I didn't realise that there were so few aircraft carriers in the world.

There are even fewer than that. If, when you think of "aircraft carrier," you think of a ship that launches and recovers more or less normal aircraft, then there are 13 and a half. 11 belong to the US, one is the French Charles de Gaulle, and another is the Brazilian Sao Paolo (formerly the French Clemenceau). The half is a Russian one that doesn't have catapults, which puts serious limits on the planes that can fly off of it.

All the rest are STOVL carriers that can only take weirdo vertical-landing planes like the Harrier.
posted by ROU_Xenophobe at 6:16 PM on January 5, 2012


If we're talking carriers, check out new hotness.
posted by Trurl at 7:08 PM on January 5, 2012


What he said.
posted by pompomtom at 4:30 AM on January 6, 2012


The bonus link is particularly interesting, but unlike other budget tools I've seen this one is pretty easy to pull off. There is no excuse for not reducing the size of the military but I don't know what impact there may be in layoffs of people who provide those services. All the same, it is indefensible morally to over invest in the weaponry industry.
posted by dgran at 6:32 AM on January 6, 2012 [1 favorite]

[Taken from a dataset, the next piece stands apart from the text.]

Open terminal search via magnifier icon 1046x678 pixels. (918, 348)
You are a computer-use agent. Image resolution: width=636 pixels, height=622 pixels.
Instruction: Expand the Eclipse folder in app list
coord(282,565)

A US Navy carrier battle group leaves the Persian gulf after ending its Iraq mission, gets threatened by Tehran against coming back, rescues 13 Iranian fishermen from Somali pirates.
posted by Anything at 1:07 PM on January 6, 2012








I don't think we should actually build it, but we should design a flight sim around it for sure.
posted by adamdschneider at 11:03 AM on January 7, 2012 [1 favorite]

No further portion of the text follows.